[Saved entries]
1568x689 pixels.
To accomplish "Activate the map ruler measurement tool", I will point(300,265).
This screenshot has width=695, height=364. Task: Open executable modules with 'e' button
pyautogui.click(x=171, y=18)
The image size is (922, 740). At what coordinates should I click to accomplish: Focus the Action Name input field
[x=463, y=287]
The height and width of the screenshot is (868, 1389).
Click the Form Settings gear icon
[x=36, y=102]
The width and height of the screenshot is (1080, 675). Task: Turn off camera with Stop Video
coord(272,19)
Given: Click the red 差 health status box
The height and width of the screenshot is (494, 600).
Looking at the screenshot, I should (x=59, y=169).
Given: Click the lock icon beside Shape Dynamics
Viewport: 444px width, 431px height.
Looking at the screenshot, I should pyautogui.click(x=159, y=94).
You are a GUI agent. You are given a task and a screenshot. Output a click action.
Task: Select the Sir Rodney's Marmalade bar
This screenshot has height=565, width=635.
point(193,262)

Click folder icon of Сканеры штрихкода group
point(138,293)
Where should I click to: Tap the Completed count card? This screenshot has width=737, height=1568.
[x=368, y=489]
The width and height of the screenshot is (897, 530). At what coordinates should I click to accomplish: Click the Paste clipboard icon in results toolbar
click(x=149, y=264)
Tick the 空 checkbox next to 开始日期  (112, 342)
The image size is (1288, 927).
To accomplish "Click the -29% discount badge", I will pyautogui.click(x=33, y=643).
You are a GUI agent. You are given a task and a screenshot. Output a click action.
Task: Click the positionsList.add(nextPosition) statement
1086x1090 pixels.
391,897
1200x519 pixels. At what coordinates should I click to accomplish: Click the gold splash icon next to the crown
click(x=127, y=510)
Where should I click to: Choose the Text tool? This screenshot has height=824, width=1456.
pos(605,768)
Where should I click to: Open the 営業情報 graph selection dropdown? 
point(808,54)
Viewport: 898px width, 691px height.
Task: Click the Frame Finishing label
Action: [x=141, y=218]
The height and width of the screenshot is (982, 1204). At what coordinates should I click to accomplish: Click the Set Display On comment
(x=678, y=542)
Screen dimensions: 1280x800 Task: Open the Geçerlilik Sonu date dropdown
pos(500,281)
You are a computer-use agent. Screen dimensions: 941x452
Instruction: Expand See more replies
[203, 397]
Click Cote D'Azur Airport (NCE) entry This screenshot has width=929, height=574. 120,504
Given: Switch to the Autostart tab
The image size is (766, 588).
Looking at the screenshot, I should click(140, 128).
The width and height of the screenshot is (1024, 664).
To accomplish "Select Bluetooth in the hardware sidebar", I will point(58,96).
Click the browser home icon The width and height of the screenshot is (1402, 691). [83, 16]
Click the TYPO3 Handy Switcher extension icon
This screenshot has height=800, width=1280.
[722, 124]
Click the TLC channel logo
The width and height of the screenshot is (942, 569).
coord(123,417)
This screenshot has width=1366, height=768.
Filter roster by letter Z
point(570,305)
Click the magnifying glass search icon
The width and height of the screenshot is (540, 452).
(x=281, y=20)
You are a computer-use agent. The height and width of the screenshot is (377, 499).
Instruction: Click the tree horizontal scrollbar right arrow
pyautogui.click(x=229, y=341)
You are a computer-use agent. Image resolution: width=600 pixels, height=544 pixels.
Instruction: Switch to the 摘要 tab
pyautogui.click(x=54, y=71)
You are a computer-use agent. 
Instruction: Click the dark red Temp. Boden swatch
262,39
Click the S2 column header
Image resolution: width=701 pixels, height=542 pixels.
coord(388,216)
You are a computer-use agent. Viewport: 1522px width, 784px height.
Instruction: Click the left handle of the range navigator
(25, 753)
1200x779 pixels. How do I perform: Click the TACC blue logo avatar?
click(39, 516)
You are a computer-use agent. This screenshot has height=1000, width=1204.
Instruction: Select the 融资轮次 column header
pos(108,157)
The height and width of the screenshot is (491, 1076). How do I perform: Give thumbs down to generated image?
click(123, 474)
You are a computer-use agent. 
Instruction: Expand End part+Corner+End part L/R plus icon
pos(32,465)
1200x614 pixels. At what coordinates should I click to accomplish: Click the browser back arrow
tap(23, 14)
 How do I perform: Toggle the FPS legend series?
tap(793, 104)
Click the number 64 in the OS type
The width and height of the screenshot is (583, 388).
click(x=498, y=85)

_Exercise_
The data must be given again in full, exactly as written.

_Result of this task_
1568x689 pixels.
To accomplish "Activate the map ruler measurement tool", I will point(300,265).
This screenshot has width=695, height=364. Task: Open executable modules with 'e' button
pyautogui.click(x=171, y=18)
The image size is (922, 740). At what coordinates should I click to accomplish: Focus the Action Name input field
[x=463, y=287]
The height and width of the screenshot is (868, 1389).
Click the Form Settings gear icon
[x=36, y=102]
The width and height of the screenshot is (1080, 675). Task: Turn off camera with Stop Video
coord(272,19)
Given: Click the red 差 health status box
The height and width of the screenshot is (494, 600).
Looking at the screenshot, I should (x=59, y=169).
Given: Click the lock icon beside Shape Dynamics
Viewport: 444px width, 431px height.
Looking at the screenshot, I should pyautogui.click(x=159, y=94).
You are a GUI agent. You are given a task and a screenshot. Output a click action.
Task: Select the Sir Rodney's Marmalade bar
This screenshot has height=565, width=635.
point(193,262)

Click folder icon of Сканеры штрихкода group
point(138,293)
Where should I click to: Tap the Completed count card? This screenshot has width=737, height=1568.
[x=368, y=489]
The width and height of the screenshot is (897, 530). At what coordinates should I click to accomplish: Click the Paste clipboard icon in results toolbar
click(x=149, y=264)
Tick the 空 checkbox next to 开始日期  (112, 342)
The image size is (1288, 927).
To accomplish "Click the -29% discount badge", I will pyautogui.click(x=33, y=643).
You are a GUI agent. You are given a task and a screenshot. Output a click action.
Task: Click the positionsList.add(nextPosition) statement
1086x1090 pixels.
391,897
1200x519 pixels. At what coordinates should I click to accomplish: Click the gold splash icon next to the crown
click(x=127, y=510)
Where should I click to: Choose the Text tool? This screenshot has height=824, width=1456.
pos(605,768)
Where should I click to: Open the 営業情報 graph selection dropdown? 
point(808,54)
Viewport: 898px width, 691px height.
Task: Click the Frame Finishing label
Action: [x=141, y=218]
The height and width of the screenshot is (982, 1204). At what coordinates should I click to accomplish: Click the Set Display On comment
(x=678, y=542)
Screen dimensions: 1280x800 Task: Open the Geçerlilik Sonu date dropdown
pos(500,281)
You are a computer-use agent. Screen dimensions: 941x452
Instruction: Expand See more replies
[203, 397]
Click Cote D'Azur Airport (NCE) entry This screenshot has width=929, height=574. 120,504
Given: Switch to the Autostart tab
The image size is (766, 588).
Looking at the screenshot, I should click(140, 128).
The width and height of the screenshot is (1024, 664).
To accomplish "Select Bluetooth in the hardware sidebar", I will point(58,96).
Click the browser home icon The width and height of the screenshot is (1402, 691). [83, 16]
Click the TYPO3 Handy Switcher extension icon
This screenshot has height=800, width=1280.
[722, 124]
Click the TLC channel logo
The width and height of the screenshot is (942, 569).
coord(123,417)
This screenshot has width=1366, height=768.
Filter roster by letter Z
point(570,305)
Click the magnifying glass search icon
The width and height of the screenshot is (540, 452).
(x=281, y=20)
You are a computer-use agent. The height and width of the screenshot is (377, 499).
Instruction: Click the tree horizontal scrollbar right arrow
pyautogui.click(x=229, y=341)
You are a computer-use agent. Image resolution: width=600 pixels, height=544 pixels.
Instruction: Switch to the 摘要 tab
pyautogui.click(x=54, y=71)
You are a computer-use agent. 
Instruction: Click the dark red Temp. Boden swatch
262,39
Click the S2 column header
Image resolution: width=701 pixels, height=542 pixels.
coord(388,216)
You are a computer-use agent. Viewport: 1522px width, 784px height.
Instruction: Click the left handle of the range navigator
(25, 753)
1200x779 pixels. How do I perform: Click the TACC blue logo avatar?
click(39, 516)
You are a computer-use agent. This screenshot has height=1000, width=1204.
Instruction: Select the 融资轮次 column header
pos(108,157)
The height and width of the screenshot is (491, 1076). How do I perform: Give thumbs down to generated image?
click(123, 474)
You are a computer-use agent. 
Instruction: Expand End part+Corner+End part L/R plus icon
pos(32,465)
1200x614 pixels. At what coordinates should I click to accomplish: Click the browser back arrow
tap(23, 14)
 How do I perform: Toggle the FPS legend series?
tap(793, 104)
Click the number 64 in the OS type
The width and height of the screenshot is (583, 388).
click(x=498, y=85)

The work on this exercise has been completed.